* _Task directions_: Rewrite every line of the data below as a JSON list of strings, with one string per line and blank lines left out.

(Records from a dataset)
=====

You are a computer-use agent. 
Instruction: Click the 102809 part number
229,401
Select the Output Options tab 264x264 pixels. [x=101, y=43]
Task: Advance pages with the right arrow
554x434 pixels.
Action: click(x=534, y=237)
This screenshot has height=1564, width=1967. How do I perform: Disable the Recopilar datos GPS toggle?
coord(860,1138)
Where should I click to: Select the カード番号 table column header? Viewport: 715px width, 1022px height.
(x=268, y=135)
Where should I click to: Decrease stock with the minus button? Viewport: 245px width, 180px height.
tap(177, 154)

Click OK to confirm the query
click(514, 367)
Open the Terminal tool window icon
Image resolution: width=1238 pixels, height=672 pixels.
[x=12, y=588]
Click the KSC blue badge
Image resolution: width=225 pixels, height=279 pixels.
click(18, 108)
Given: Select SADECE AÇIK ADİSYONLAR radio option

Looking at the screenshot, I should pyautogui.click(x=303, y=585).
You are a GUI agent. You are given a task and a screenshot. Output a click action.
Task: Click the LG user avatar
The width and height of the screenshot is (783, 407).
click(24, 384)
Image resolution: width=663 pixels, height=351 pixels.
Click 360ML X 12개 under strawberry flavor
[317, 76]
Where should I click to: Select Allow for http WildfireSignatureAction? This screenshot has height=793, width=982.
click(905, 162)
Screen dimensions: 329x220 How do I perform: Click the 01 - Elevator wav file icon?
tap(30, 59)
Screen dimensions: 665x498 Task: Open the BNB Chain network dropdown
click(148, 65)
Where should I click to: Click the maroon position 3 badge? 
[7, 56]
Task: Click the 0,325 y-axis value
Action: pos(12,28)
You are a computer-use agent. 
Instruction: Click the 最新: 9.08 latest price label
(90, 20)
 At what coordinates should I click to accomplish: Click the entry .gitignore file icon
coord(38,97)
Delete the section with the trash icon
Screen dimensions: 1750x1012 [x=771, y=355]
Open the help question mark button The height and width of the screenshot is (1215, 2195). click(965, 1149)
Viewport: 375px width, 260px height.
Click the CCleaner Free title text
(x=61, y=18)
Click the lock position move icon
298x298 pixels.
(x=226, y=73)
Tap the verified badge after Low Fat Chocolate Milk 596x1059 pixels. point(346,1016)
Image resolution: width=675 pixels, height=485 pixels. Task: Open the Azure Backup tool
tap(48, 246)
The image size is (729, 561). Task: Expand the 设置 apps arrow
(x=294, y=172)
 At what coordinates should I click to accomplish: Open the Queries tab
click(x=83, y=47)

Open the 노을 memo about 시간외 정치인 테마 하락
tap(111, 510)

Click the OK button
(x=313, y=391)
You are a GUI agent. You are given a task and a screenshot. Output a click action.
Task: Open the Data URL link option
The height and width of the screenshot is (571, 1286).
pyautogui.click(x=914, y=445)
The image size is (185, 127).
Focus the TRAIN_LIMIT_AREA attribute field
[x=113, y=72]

=====

* _The response_:
[
  "You are a computer-use agent. ",
  "Instruction: Click the 102809 part number",
  "229,401",
  "Select the Output Options tab 264x264 pixels. [x=101, y=43]",
  "Task: Advance pages with the right arrow",
  "554x434 pixels.",
  "Action: click(x=534, y=237)",
  "This screenshot has height=1564, width=1967. How do I perform: Disable the Recopilar datos GPS toggle?",
  "coord(860,1138)",
  "Where should I click to: Select the カード番号 table column header? Viewport: 715px width, 1022px height.",
  "(x=268, y=135)",
  "Where should I click to: Decrease stock with the minus button? Viewport: 245px width, 180px height.",
  "tap(177, 154)",
  "Click OK to confirm the query",
  "click(514, 367)",
  "Open the Terminal tool window icon",
  "Image resolution: width=1238 pixels, height=672 pixels.",
  "[x=12, y=588]",
  "Click the KSC blue badge",
  "Image resolution: width=225 pixels, height=279 pixels.",
  "click(18, 108)",
  "Given: Select SADECE AÇIK ADİSYONLAR radio option",
  "Looking at the screenshot, I should pyautogui.click(x=303, y=585).",
  "You are a GUI agent. You are given a task and a screenshot. Output a click action.",
  "Task: Click the LG user avatar",
  "The width and height of the screenshot is (783, 407).",
  "click(24, 384)",
  "Image resolution: width=663 pixels, height=351 pixels.",
  "Click 360ML X 12개 under strawberry flavor",
  "[317, 76]",
  "Where should I click to: Select Allow for http WildfireSignatureAction? This screenshot has height=793, width=982.",
  "click(905, 162)",
  "Screen dimensions: 329x220 How do I perform: Click the 01 - Elevator wav file icon?",
  "tap(30, 59)",
  "Screen dimensions: 665x498 Task: Open the BNB Chain network dropdown",
  "click(148, 65)",
  "Where should I click to: Click the maroon position 3 badge? ",
  "[7, 56]",
  "Task: Click the 0,325 y-axis value",
  "Action: pos(12,28)",
  "You are a computer-use agent. ",
  "Instruction: Click the 最新: 9.08 latest price label",
  "(90, 20)",
  " At what coordinates should I click to accomplish: Click the entry .gitignore file icon",
  "coord(38,97)",
  "Delete the section with the trash icon",
  "Screen dimensions: 1750x1012 [x=771, y=355]",
  "Open the help question mark button The height and width of the screenshot is (1215, 2195). click(965, 1149)",
  "Viewport: 375px width, 260px height.",
  "Click the CCleaner Free title text",
  "(x=61, y=18)",
  "Click the lock position move icon",
  "298x298 pixels.",
  "(x=226, y=73)",
  "Tap the verified badge after Low Fat Chocolate Milk 596x1059 pixels. point(346,1016)",
  "Image resolution: width=675 pixels, height=485 pixels. Task: Open the Azure Backup tool",
  "tap(48, 246)",
  "The image size is (729, 561). Task: Expand the 设置 apps arrow",
  "(x=294, y=172)",
  " At what coordinates should I click to accomplish: Open the Queries tab",
  "click(x=83, y=47)",
  "Open the 노을 memo about 시간외 정치인 테마 하락",
  "tap(111, 510)",
  "Click the OK button",
  "(x=313, y=391)",
  "You are a GUI agent. You are given a task and a screenshot. Output a click action.",
  "Task: Open the Data URL link option",
  "The height and width of the screenshot is (571, 1286).",
  "pyautogui.click(x=914, y=445)",
  "The image size is (185, 127).",
  "Focus the TRAIN_LIMIT_AREA attribute field",
  "[x=113, y=72]"
]